> **ASSIGNMENT**
Your answer is the lines below, exactly, from the one that contains "You are a computer-use agent. This" through the one that contains "Given: Click the St.", both included.

> **Stored items**
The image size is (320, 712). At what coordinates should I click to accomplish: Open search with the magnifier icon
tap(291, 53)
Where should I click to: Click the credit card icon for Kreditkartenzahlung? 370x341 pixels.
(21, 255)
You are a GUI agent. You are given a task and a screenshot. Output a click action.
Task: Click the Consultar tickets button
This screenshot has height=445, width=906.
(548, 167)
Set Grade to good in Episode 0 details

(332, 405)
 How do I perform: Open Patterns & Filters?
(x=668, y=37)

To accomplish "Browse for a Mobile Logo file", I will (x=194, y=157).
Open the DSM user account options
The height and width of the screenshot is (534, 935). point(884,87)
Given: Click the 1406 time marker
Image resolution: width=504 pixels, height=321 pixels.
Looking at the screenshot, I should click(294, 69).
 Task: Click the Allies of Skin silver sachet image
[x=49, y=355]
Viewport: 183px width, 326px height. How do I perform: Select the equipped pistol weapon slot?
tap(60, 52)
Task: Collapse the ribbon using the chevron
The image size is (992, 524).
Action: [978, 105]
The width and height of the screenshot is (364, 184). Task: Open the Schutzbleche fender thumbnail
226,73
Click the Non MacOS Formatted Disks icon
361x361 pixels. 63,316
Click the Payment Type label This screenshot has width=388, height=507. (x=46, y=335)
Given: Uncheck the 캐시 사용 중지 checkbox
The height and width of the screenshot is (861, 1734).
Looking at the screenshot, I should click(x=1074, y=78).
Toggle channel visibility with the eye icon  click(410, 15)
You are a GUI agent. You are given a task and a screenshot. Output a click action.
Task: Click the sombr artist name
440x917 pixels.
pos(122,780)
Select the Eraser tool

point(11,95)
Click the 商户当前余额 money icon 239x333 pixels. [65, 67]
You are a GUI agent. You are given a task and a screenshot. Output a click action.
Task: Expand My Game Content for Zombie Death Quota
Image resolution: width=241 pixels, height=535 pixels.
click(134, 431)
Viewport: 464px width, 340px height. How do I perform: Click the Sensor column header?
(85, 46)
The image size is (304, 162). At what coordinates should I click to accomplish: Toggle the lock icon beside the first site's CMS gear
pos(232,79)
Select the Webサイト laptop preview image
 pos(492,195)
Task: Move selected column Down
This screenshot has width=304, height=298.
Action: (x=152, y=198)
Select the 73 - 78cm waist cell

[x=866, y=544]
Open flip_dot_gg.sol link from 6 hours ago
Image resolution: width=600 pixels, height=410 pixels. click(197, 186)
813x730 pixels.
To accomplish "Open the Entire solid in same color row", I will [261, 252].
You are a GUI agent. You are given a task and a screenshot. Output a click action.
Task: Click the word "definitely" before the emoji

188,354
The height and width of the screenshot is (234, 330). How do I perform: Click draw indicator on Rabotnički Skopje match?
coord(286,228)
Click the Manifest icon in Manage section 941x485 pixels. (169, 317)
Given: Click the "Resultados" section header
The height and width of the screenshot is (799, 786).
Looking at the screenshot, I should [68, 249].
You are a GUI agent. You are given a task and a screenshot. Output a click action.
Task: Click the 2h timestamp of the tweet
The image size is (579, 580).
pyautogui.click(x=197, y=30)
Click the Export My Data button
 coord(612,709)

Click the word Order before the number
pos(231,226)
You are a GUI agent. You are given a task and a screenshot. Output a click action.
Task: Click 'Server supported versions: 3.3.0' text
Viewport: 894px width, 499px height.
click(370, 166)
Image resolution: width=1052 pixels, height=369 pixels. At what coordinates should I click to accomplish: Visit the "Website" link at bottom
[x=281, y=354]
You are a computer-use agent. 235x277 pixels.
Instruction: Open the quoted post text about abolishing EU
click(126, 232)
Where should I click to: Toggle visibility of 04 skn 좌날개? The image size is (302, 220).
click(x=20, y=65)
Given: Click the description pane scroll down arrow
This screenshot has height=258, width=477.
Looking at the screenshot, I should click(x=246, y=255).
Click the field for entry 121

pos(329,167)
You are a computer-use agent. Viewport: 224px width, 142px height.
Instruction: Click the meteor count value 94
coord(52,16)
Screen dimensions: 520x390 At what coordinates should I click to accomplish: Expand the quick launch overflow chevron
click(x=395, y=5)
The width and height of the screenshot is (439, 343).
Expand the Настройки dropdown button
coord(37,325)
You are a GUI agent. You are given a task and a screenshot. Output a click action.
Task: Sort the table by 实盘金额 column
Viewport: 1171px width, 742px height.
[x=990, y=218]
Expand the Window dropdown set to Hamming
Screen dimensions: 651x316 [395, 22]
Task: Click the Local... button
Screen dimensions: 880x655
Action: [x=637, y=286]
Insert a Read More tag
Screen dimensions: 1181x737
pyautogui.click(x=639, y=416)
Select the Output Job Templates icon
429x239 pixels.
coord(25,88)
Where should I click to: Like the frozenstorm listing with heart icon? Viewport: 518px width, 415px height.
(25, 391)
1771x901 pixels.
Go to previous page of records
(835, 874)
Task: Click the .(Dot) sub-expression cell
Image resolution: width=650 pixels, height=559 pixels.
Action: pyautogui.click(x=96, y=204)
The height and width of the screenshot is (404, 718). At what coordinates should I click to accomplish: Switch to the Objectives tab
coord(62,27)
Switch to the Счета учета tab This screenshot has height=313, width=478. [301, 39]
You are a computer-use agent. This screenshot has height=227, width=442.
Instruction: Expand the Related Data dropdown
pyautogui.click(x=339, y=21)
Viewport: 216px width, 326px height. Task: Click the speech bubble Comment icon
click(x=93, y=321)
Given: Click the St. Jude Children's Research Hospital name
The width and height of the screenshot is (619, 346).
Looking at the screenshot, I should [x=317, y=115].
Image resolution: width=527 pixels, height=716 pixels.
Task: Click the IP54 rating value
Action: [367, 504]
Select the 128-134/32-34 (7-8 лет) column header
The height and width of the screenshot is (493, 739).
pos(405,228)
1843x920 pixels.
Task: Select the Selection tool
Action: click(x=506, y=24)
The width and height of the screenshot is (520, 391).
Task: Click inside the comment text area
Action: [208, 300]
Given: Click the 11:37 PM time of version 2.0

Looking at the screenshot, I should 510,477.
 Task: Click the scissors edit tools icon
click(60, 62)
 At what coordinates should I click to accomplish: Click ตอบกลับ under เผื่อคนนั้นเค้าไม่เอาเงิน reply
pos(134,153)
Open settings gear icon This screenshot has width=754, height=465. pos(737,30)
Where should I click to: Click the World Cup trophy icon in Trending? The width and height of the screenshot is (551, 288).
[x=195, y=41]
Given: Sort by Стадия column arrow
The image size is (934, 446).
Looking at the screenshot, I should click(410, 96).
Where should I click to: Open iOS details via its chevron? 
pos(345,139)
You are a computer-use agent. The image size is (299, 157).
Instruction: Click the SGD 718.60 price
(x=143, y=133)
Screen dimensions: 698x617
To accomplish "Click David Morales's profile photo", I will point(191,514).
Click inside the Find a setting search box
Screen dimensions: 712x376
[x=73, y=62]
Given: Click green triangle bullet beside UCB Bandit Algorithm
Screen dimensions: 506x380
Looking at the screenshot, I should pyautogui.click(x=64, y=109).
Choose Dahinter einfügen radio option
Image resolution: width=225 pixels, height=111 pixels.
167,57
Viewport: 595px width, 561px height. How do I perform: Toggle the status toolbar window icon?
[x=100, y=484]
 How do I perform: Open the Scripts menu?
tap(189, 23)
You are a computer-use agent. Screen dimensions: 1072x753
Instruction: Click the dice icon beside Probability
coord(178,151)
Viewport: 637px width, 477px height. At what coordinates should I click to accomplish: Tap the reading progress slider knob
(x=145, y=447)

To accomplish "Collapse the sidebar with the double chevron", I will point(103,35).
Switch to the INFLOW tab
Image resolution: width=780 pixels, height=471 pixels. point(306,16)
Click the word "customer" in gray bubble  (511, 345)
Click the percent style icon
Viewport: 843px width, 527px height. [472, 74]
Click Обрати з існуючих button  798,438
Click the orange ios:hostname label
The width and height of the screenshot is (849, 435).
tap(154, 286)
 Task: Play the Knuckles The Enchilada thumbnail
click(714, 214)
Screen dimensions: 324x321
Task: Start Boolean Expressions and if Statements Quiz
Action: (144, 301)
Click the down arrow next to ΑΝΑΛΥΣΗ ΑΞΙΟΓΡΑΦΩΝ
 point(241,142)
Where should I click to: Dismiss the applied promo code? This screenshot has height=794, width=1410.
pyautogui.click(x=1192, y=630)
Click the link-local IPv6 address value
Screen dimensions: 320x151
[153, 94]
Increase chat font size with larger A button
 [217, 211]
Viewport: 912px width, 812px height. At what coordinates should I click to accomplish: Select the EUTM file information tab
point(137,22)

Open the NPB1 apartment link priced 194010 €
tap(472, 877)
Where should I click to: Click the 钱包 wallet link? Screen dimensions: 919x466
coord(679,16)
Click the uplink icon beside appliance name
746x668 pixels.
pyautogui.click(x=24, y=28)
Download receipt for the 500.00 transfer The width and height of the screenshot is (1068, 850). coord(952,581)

> **COMPLETED TASK**
You are a computer-use agent. This screenshot has height=227, width=442.
Instruction: Expand the Related Data dropdown
pyautogui.click(x=339, y=21)
Viewport: 216px width, 326px height. Task: Click the speech bubble Comment icon
click(x=93, y=321)
Given: Click the St. Jude Children's Research Hospital name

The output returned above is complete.